[Data for locating visible targets]
- - - - -
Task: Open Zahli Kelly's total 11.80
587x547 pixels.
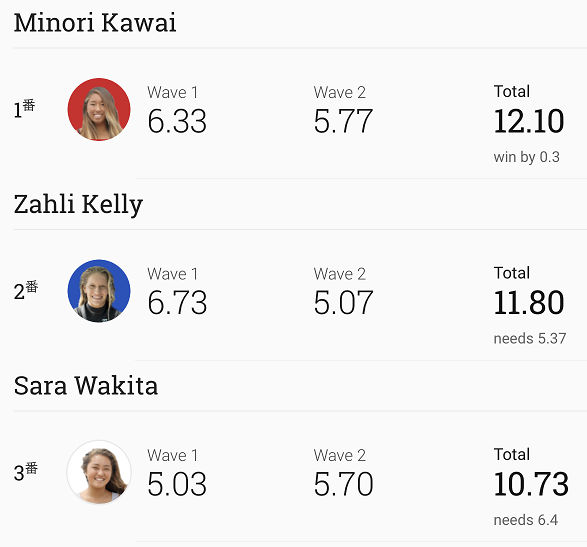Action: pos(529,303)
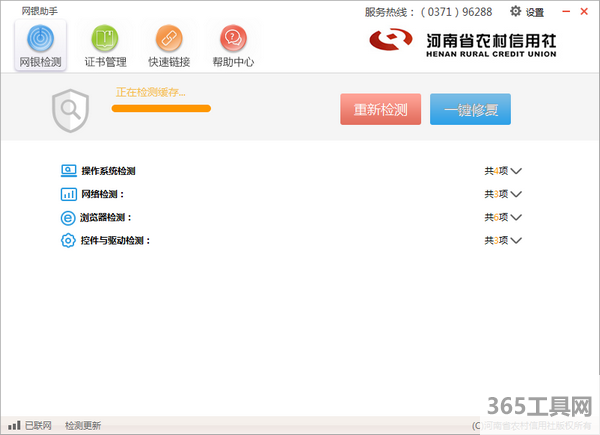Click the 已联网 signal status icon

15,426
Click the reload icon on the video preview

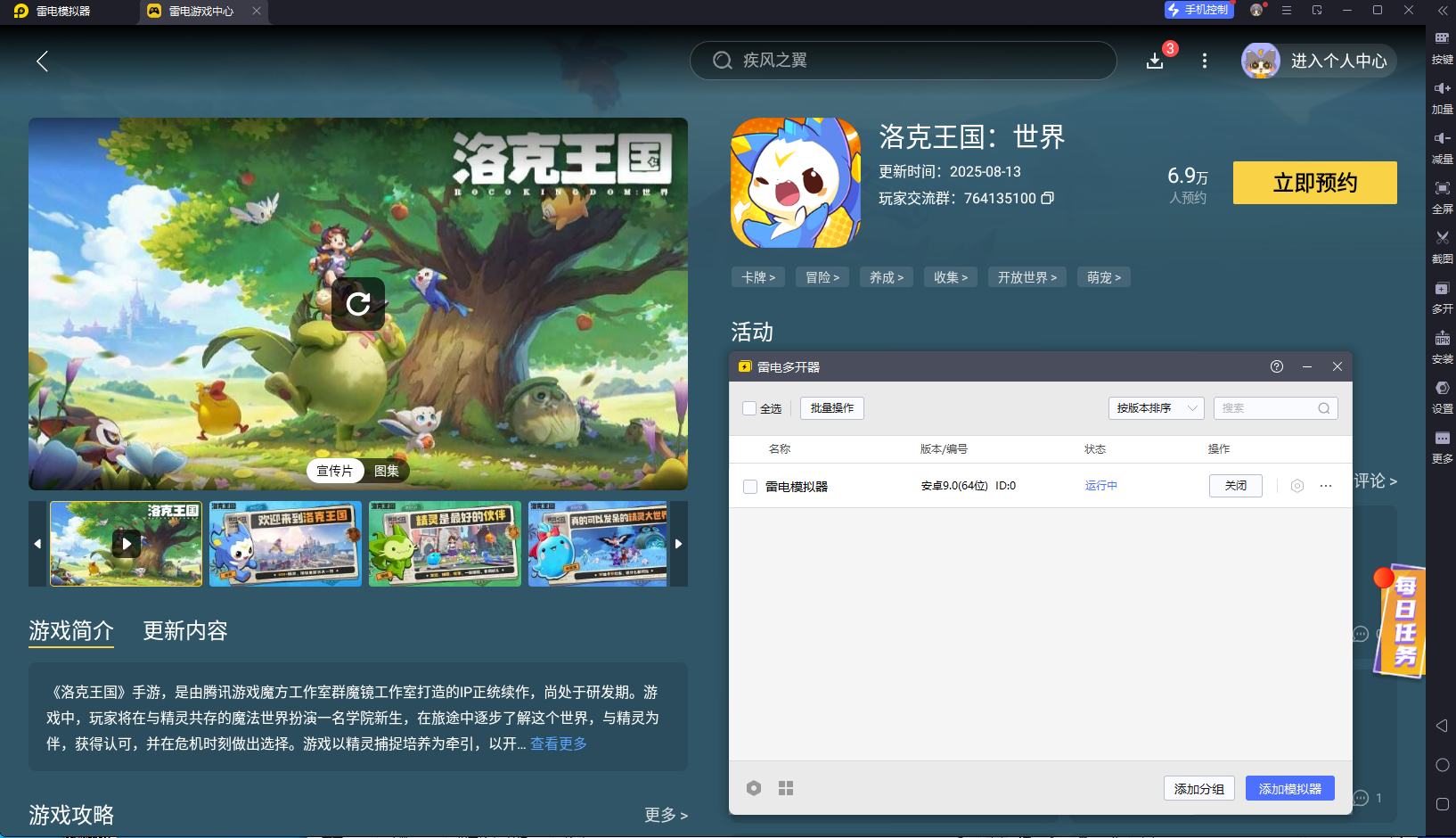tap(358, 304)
- - - - -
Directions
Format the lines of the records above as a numbered list, skipping blank lines and leaving out the pictures.

Expected answer
1. Task: Open Zahli Kelly's total 11.80
2. 587x547 pixels.
3. Action: pos(529,303)
4. Click the 已联网 signal status icon
5. 15,426
6. Click the reload icon on the video preview
7. tap(358, 304)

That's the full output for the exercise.